Spicy Lion’s Mane Crab Cakes
Cook Time: 30 minutes
Spiciness Level: 1/7
- 1 Pound Lion’s mane mushrooms, finely diced or hand shredded
- 1 Cup Red onion, finely diced
- 6 Cloves Garlic, finely diced
- 1/4-1/2 Cup Sweet pepper, finely diced
- 3/4 Cup Panko breadcrumbs
- 2 Large eggs, beaten
- 1.5 Tbsp Dried parsley
- 3/4 Tbsp Pink Himalayan salt
- 1 Tbsp Butter (will use additional butter in pan for cooking)
- 1 Tbsp Fartley Farms Farty in The USA (or sweet habanero sauce of preference)
- Gather and prep this odd assortment of ingredients and say a little prayer to the sauce gods.
- Get a small bit of oil warming on low in a large pan on the stove (I can tell you from experience that a medium size simply will not do and will make the process that’s about to happen exponentially longer).
- Plop your onions, peppers and mushrooms into the pan and sweat ‘em out for about 15 minutes. Maybe put on an 80’s aerobics video to motivate them. JAZZERCISE!
- Add in garlic and sweat 5 minutes more until the pan is void of the excess water.
- Transfer to a bowl and allow to cool for 20 minutes.
- Toss all of the other ingredients in with the mushroom mixture. Mix by hand like those mud pies you used to make on the sidewalk when you were 7.
- Form mixture into 8-10 cakes. The smaller they are, the quicker they will cook. Sometimes it be like that.
- Here comes the fun and the reason for the extended cook and prep times. MAKE A PRACTICE CAKE! Add butter to a pan on low-med heat and cook cakes for about 5 minutes per side.
- Cook the remaining cakes and serve with lemon wedges and some more sauce or a nice aioli if you wish.
It should come as no surprise that we like meat. I mean come on, hot sauce is synonymous with chicken wings for most people. I promise we will get you carnivores back to your regularly scheduled recipes after a brief message from this imposter. I’m talking “crab” cakes. Oh and one more wrench in your thought process, this recipe has no crab in it *GASP*. Let us learn you…….

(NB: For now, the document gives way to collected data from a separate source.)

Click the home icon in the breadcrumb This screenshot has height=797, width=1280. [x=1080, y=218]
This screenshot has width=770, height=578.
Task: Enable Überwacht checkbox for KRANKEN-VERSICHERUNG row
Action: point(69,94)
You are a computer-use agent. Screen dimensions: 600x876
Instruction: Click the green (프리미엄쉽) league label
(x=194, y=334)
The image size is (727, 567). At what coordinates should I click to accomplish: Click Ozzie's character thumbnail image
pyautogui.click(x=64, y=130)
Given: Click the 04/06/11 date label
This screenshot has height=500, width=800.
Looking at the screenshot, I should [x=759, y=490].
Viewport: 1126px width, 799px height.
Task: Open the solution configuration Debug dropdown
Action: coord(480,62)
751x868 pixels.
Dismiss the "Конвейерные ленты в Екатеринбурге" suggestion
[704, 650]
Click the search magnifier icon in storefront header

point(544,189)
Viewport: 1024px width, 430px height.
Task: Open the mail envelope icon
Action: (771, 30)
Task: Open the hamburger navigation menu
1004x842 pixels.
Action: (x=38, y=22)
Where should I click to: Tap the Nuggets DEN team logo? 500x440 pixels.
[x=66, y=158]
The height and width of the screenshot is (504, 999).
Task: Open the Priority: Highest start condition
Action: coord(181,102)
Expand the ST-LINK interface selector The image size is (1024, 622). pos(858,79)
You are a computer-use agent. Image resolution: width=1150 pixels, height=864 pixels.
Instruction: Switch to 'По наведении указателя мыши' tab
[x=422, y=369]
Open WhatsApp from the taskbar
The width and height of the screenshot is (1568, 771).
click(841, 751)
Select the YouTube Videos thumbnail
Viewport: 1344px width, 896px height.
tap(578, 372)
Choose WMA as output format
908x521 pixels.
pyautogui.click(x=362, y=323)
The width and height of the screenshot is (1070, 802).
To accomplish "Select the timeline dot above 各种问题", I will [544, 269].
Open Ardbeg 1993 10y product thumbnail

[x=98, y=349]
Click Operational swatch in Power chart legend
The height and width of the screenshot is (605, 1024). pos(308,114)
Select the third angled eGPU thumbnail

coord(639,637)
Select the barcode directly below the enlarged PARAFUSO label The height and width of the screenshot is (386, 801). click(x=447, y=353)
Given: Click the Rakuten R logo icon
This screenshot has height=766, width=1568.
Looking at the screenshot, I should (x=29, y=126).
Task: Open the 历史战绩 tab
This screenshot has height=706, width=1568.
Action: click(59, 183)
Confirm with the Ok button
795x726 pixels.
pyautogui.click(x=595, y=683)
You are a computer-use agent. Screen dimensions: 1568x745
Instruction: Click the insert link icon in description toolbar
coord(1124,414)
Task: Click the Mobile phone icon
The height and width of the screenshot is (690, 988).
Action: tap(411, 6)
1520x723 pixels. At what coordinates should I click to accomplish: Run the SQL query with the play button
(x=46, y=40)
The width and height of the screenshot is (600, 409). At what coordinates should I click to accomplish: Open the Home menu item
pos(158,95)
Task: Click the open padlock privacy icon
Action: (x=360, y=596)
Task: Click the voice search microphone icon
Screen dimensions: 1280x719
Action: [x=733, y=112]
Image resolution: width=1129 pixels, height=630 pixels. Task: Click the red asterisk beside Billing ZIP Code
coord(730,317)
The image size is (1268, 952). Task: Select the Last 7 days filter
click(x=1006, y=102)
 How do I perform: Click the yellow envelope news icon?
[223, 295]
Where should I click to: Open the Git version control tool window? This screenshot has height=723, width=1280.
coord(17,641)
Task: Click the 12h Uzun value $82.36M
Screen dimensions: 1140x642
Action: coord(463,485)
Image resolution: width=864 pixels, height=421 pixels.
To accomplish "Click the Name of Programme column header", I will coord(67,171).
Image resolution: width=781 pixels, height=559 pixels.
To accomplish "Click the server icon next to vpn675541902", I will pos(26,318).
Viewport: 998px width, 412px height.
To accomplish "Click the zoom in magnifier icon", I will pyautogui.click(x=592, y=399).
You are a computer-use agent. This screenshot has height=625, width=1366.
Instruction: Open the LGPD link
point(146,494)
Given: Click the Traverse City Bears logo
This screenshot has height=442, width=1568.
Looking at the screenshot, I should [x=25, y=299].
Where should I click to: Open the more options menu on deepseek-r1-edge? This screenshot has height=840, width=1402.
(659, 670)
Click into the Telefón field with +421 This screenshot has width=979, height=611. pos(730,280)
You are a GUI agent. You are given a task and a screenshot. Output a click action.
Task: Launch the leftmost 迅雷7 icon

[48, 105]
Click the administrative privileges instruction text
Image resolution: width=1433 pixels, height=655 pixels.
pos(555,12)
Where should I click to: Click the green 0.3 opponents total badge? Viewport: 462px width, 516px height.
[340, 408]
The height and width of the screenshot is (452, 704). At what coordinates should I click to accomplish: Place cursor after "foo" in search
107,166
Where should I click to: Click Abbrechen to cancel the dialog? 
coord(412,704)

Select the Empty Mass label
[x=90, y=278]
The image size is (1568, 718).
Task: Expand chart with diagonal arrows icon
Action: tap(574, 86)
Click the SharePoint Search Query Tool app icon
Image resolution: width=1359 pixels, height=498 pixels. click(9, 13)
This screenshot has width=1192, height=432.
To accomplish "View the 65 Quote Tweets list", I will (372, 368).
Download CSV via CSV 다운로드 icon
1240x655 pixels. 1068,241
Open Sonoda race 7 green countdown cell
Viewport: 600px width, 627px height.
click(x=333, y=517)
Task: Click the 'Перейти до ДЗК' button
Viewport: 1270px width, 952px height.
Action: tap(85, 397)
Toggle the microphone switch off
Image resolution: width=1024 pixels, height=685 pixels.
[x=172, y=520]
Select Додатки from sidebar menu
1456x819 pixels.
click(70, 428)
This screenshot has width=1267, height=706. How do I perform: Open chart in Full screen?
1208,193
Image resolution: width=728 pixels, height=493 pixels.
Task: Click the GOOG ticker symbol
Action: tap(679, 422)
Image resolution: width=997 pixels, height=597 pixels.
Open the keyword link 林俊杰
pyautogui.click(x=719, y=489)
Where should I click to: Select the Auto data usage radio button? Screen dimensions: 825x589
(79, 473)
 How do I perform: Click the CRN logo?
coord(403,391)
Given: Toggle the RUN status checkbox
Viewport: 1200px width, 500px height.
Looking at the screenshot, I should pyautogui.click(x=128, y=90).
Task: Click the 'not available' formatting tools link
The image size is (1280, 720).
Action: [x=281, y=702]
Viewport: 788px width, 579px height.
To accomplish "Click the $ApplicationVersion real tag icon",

After getting a delivery from the local mushroom guru yesterday I found myself asking the age old question “what the heck is that?”. As I stared at the fuzzy looking weirdo in the clear container I knew that I must put on my google cape!
These fungi are wild. Looking like a strange koosh ball at first glance these, to my surprise, resemble the texture of crab or lobster meat. So it was decided. To the lab!
The most important step to this whole process is sweating (Pictured above) the ingredients properly. It will save you a lot of time trying to adjust for wetness and crumbly cakes later on.
Making sure that your cakes aren’t too large will make for easier spatch maneuvering and I can’t stress this enough, MAKE A TEST CAKE! Only proceed to the final boss level once you’ve achieved a cake that doesnt fall apart as soon as it hits the pan. Unless you’re going for more of a stuffing vibe, if that’s the case then vibe on you spicy innovators.
These were a super basic version of the cakes and the full potential has yet to be tapped. The flavor was sweet with a little zing, will definitely be trying it out with bolder sauces to really get that heat to translate to your tastebuds. As always this recipes is completely customizable as long as you remember to adjust for moisture levels. More hot sauce? Less butter or more breadcrumbs. Spicy seasoning instead of sauce? More butter.
Whatever way you choose to get your cook on, keep it spicy friends.